Could we shortcut what our kids are trying to teach us
“Our kids are here to teach us” is a well known phrase, but what are they here to teach us. I once thought it was things like new technologies, for example how to get to the moon, but now I think it is about being better human being. I often read firsthand accounts by parents about autistic children and they frequently talk at the end of the story about the amazing lessons they have learnt, in terms of compassion, understanding themselves, being more mindful of their actions etc. For example, Dyslexic children are often reflecting their parents’ issues in the hope of helping them change too.
So how about collecting up the lessons that parents have learnt, and shortcut the agony by helping parents and indeed all of humanity learn these simple skills. There is nothing like an autistic child to force home the lessons, and there might be an easier way.

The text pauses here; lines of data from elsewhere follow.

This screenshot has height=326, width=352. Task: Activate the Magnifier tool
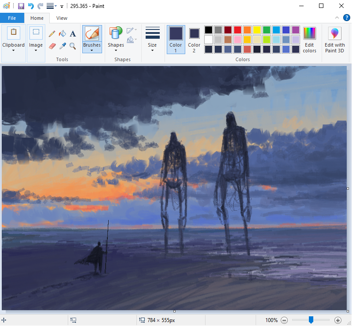pyautogui.click(x=73, y=46)
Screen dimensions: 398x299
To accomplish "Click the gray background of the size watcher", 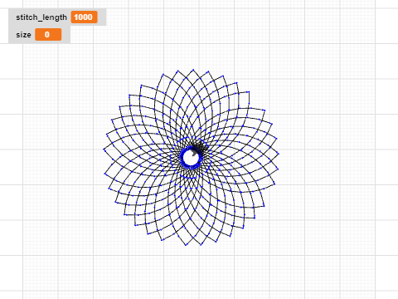I will [x=66, y=35].
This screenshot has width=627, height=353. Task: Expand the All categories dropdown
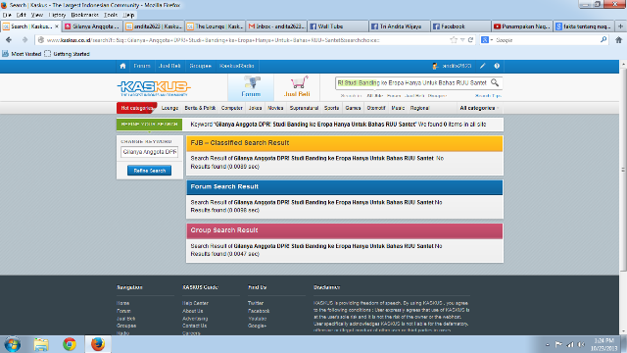coord(479,108)
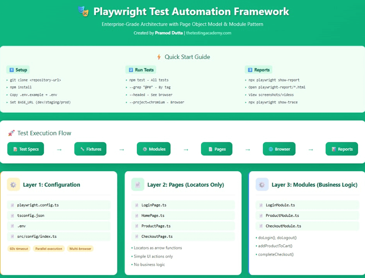Click the lightning bolt Quick Start icon

coord(159,57)
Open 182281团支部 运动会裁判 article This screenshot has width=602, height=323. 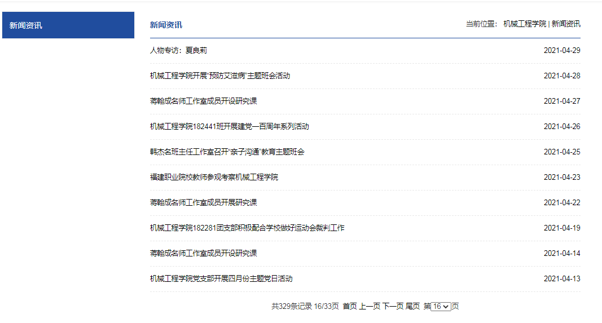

Lessons 1: Stay grounded at all times it is your “membership card to planet earth”[i]. Even when your children are triggering you off it is your duty to behave as an adult grounded person, who can help them. When you get stressed and ungrounded, they will mirror you x 100 and that really isn’t what you or your child wants.
Lesson 2: Clear your stuff/emotional blocks. When things trigger you off, it is a present; an opportunity to clear something. You are allowed to take a big gulp at this point and feel like throwing something at the screen. But you will learn to realize it is a present to help you clear your emotions, or they will just resurface again later. Take the opportunity and quickly clear it, see “Bridges to Success – how to Transform Learning Difficulties”, for some simple tips to do this quickly and easily.
Lesson 3: Try to see the world from your child’s perspective, be curious as to why and how they are doing what they are doing. It is your job to help them clear their stuff, that may well be nothing to do with you. We too frequently concentrate on behavior, whereas the problem is often at a higher level of capability, e.g. Not knowing that the easy way to spell is to create a mental image of the word is a skill. Without this skill frustration and poor behavior magnify.
Lesson 4: notice what they are really good at, reinforce their self concept and self esteem, encouraging them to work for success – holding a space that anything is possible. Create a CAN DO environment is the best present you can ever give your child.
Lesson 5: Get grounded and keep calm.
[i] John Friedlander
Olive this is a really great post. Especially holding the space so that anything is possible, so few people remember to do this. Well done.
I do have one comment why use the word ‘kids’? Kids are baby goats.